§ **What you should do**
Copy each line below exactly.

§ **Data under study**
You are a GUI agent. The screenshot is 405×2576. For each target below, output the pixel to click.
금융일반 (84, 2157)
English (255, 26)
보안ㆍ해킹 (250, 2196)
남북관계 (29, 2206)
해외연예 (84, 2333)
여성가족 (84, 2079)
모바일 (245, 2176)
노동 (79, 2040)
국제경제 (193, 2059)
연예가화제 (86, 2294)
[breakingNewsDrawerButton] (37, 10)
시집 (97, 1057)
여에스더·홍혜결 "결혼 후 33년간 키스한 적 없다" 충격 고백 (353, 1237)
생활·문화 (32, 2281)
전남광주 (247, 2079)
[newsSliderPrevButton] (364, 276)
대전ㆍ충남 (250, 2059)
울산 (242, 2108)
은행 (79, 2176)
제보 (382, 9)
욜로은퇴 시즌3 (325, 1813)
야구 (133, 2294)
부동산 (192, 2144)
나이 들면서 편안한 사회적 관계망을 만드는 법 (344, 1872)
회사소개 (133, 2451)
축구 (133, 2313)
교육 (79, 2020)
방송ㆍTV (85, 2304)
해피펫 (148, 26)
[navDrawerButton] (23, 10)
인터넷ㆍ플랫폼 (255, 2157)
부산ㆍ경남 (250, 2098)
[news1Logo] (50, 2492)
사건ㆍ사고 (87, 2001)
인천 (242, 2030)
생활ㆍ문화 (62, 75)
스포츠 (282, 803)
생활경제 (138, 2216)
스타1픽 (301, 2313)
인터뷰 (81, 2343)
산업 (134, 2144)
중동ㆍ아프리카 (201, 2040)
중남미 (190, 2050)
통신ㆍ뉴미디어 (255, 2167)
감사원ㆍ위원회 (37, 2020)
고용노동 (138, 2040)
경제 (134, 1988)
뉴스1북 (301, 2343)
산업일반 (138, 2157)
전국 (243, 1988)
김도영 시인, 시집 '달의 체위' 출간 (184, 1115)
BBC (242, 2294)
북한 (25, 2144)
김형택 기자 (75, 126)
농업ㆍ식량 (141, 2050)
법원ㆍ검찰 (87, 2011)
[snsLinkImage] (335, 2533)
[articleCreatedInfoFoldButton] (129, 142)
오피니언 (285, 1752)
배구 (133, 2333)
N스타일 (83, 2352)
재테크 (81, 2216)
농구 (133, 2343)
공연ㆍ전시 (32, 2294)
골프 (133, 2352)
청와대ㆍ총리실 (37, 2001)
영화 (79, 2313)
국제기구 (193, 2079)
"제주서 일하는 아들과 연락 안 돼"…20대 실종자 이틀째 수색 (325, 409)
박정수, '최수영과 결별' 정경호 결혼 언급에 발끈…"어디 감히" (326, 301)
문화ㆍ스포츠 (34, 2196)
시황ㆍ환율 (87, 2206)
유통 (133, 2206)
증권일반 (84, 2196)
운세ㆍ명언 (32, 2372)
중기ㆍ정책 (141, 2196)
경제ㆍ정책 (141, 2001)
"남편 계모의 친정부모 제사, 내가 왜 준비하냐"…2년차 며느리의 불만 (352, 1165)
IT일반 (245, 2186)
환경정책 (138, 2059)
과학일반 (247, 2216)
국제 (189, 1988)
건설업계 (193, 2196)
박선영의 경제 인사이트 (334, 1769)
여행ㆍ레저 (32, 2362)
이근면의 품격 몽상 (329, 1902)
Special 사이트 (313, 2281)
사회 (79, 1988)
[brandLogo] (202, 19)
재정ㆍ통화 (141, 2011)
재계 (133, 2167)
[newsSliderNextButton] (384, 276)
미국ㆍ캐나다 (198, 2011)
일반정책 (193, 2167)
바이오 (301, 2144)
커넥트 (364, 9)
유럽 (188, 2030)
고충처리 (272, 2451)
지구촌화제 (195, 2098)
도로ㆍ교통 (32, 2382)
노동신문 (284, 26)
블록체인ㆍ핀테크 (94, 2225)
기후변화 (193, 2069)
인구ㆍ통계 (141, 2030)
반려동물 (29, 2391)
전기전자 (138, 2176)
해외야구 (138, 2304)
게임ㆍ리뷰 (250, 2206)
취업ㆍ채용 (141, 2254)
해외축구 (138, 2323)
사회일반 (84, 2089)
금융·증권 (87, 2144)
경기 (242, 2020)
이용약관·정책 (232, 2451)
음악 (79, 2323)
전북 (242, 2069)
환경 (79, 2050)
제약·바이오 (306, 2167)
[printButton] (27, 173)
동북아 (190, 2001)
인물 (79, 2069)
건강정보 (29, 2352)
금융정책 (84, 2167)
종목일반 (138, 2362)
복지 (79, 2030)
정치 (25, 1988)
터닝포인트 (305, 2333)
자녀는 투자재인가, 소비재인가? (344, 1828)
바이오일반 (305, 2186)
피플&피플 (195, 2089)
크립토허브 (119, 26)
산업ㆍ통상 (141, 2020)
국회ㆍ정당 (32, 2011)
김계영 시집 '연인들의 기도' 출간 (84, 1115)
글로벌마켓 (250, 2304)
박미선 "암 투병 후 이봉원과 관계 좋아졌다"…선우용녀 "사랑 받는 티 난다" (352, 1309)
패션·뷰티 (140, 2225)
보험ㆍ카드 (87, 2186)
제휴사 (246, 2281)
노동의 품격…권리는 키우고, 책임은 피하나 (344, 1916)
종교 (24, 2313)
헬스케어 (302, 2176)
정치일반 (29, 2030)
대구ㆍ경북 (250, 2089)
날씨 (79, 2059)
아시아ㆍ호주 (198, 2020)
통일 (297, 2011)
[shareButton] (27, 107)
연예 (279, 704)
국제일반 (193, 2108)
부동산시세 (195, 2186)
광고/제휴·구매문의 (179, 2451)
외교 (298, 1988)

§ **Result for this exercise**
You are a GUI agent. The screenshot is 405×2576. For each target below, output the pixel to click.
금융일반 (84, 2157)
English (255, 26)
보안ㆍ해킹 (250, 2196)
남북관계 (29, 2206)
해외연예 (84, 2333)
여성가족 (84, 2079)
모바일 (245, 2176)
노동 (79, 2040)
국제경제 (193, 2059)
연예가화제 (86, 2294)
[breakingNewsDrawerButton] (37, 10)
시집 (97, 1057)
여에스더·홍혜결 "결혼 후 33년간 키스한 적 없다" 충격 고백 (353, 1237)
생활·문화 (32, 2281)
전남광주 (247, 2079)
[newsSliderPrevButton] (364, 276)
대전ㆍ충남 (250, 2059)
울산 (242, 2108)
은행 (79, 2176)
제보 (382, 9)
욜로은퇴 시즌3 (325, 1813)
야구 (133, 2294)
부동산 (192, 2144)
나이 들면서 편안한 사회적 관계망을 만드는 법 (344, 1872)
회사소개 (133, 2451)
축구 (133, 2313)
교육 (79, 2020)
방송ㆍTV (85, 2304)
해피펫 (148, 26)
[navDrawerButton] (23, 10)
인터넷ㆍ플랫폼 (255, 2157)
부산ㆍ경남 (250, 2098)
[news1Logo] (50, 2492)
사건ㆍ사고 (87, 2001)
인천 (242, 2030)
생활ㆍ문화 (62, 75)
스포츠 (282, 803)
생활경제 (138, 2216)
스타1픽 (301, 2313)
인터뷰 (81, 2343)
산업 (134, 2144)
중동ㆍ아프리카 (201, 2040)
중남미 (190, 2050)
통신ㆍ뉴미디어 (255, 2167)
감사원ㆍ위원회 (37, 2020)
고용노동 (138, 2040)
경제 (134, 1988)
뉴스1북 (301, 2343)
산업일반 (138, 2157)
전국 (243, 1988)
김도영 시인, 시집 '달의 체위' 출간 (184, 1115)
BBC (242, 2294)
북한 (25, 2144)
김형택 기자 (75, 126)
농업ㆍ식량 (141, 2050)
법원ㆍ검찰 (87, 2011)
[snsLinkImage] (335, 2533)
[articleCreatedInfoFoldButton] (129, 142)
오피니언 (285, 1752)
배구 (133, 2333)
N스타일 (83, 2352)
재테크 (81, 2216)
농구 (133, 2343)
공연ㆍ전시 (32, 2294)
골프 (133, 2352)
청와대ㆍ총리실 (37, 2001)
영화 (79, 2313)
국제기구 (193, 2079)
"제주서 일하는 아들과 연락 안 돼"…20대 실종자 이틀째 수색 (325, 409)
박정수, '최수영과 결별' 정경호 결혼 언급에 발끈…"어디 감히" (326, 301)
문화ㆍ스포츠 (34, 2196)
시황ㆍ환율 (87, 2206)
유통 (133, 2206)
증권일반 (84, 2196)
운세ㆍ명언 (32, 2372)
중기ㆍ정책 (141, 2196)
경제ㆍ정책 (141, 2001)
"남편 계모의 친정부모 제사, 내가 왜 준비하냐"…2년차 며느리의 불만 (352, 1165)
IT일반 (245, 2186)
환경정책 (138, 2059)
과학일반 (247, 2216)
국제 (189, 1988)
건설업계 (193, 2196)
박선영의 경제 인사이트 (334, 1769)
여행ㆍ레저 (32, 2362)
이근면의 품격 몽상 (329, 1902)
Special 사이트 (313, 2281)
사회 (79, 1988)
[brandLogo] (202, 19)
재정ㆍ통화 (141, 2011)
재계 (133, 2167)
[newsSliderNextButton] (384, 276)
미국ㆍ캐나다 (198, 2011)
일반정책 (193, 2167)
바이오 (301, 2144)
커넥트 (364, 9)
유럽 (188, 2030)
고충처리 (272, 2451)
지구촌화제 (195, 2098)
도로ㆍ교통 (32, 2382)
노동신문 (284, 26)
블록체인ㆍ핀테크 (94, 2225)
기후변화 (193, 2069)
인구ㆍ통계 (141, 2030)
반려동물 (29, 2391)
전기전자 (138, 2176)
해외야구 (138, 2304)
게임ㆍ리뷰 (250, 2206)
취업ㆍ채용 (141, 2254)
해외축구 (138, 2323)
사회일반 (84, 2089)
금융·증권 (87, 2144)
경기 (242, 2020)
이용약관·정책 (232, 2451)
음악 (79, 2323)
전북 (242, 2069)
환경 (79, 2050)
제약·바이오 (306, 2167)
[printButton] (27, 173)
동북아 (190, 2001)
인물 (79, 2069)
건강정보 (29, 2352)
금융정책 (84, 2167)
종목일반 (138, 2362)
복지 (79, 2030)
정치 (25, 1988)
터닝포인트 (305, 2333)
자녀는 투자재인가, 소비재인가? (344, 1828)
바이오일반 (305, 2186)
피플&피플 (195, 2089)
크립토허브 (119, 26)
산업ㆍ통상 (141, 2020)
국회ㆍ정당 (32, 2011)
김계영 시집 '연인들의 기도' 출간 (84, 1115)
글로벌마켓 (250, 2304)
박미선 "암 투병 후 이봉원과 관계 좋아졌다"…선우용녀 "사랑 받는 티 난다" (352, 1309)
패션·뷰티 (140, 2225)
보험ㆍ카드 (87, 2186)
제휴사 (246, 2281)
노동의 품격…권리는 키우고, 책임은 피하나 (344, 1916)
종교 (24, 2313)
헬스케어 (302, 2176)
정치일반 (29, 2030)
대구ㆍ경북 (250, 2089)
날씨 (79, 2059)
아시아ㆍ호주 (198, 2020)
통일 (297, 2011)
[shareButton] (27, 107)
연예 (279, 704)
국제일반 (193, 2108)
부동산시세 (195, 2186)
광고/제휴·구매문의 (179, 2451)
외교 (298, 1988)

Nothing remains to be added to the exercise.